Exercise: All of the data, word for word and free of pictures, is the expected result.

Records for this exercise:
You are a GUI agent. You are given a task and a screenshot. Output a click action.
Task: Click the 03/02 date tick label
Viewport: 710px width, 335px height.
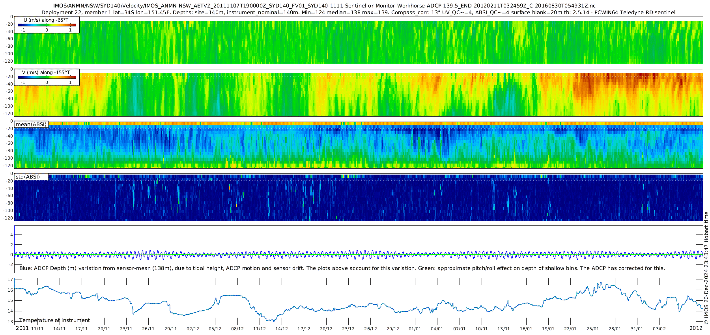coord(659,329)
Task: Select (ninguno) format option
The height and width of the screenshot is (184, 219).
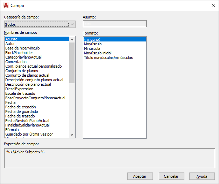Action: coord(92,39)
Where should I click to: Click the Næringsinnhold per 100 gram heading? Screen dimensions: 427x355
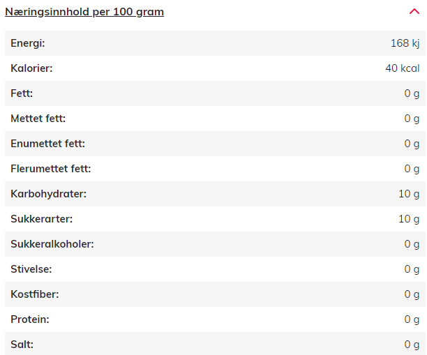84,12
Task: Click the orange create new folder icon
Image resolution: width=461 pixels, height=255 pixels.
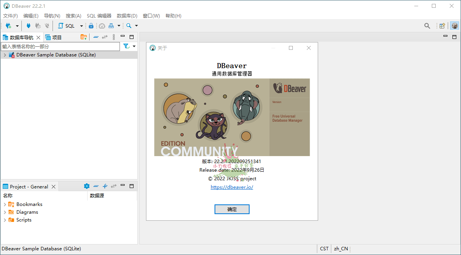Action: [84, 37]
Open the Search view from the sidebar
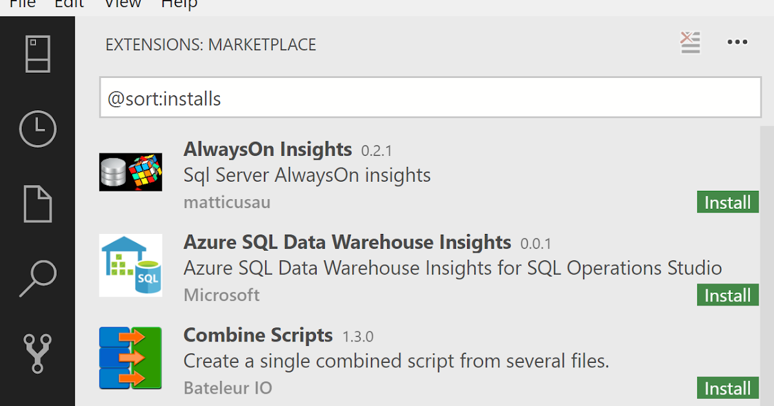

Written solution:
You are a GUI agent. You are given a task and a screenshot. Output a click action.
Task: Click the 03/02 date tick label
Viewport: 710px width, 335px height.
coord(659,329)
Task: Select (ninguno) format option
The height and width of the screenshot is (184, 219).
Action: coord(92,39)
Where should I click to: Click the Næringsinnhold per 100 gram heading? Screen dimensions: 427x355
84,12
Task: Click the orange create new folder icon
Image resolution: width=461 pixels, height=255 pixels.
Action: [84, 37]
Open the Search view from the sidebar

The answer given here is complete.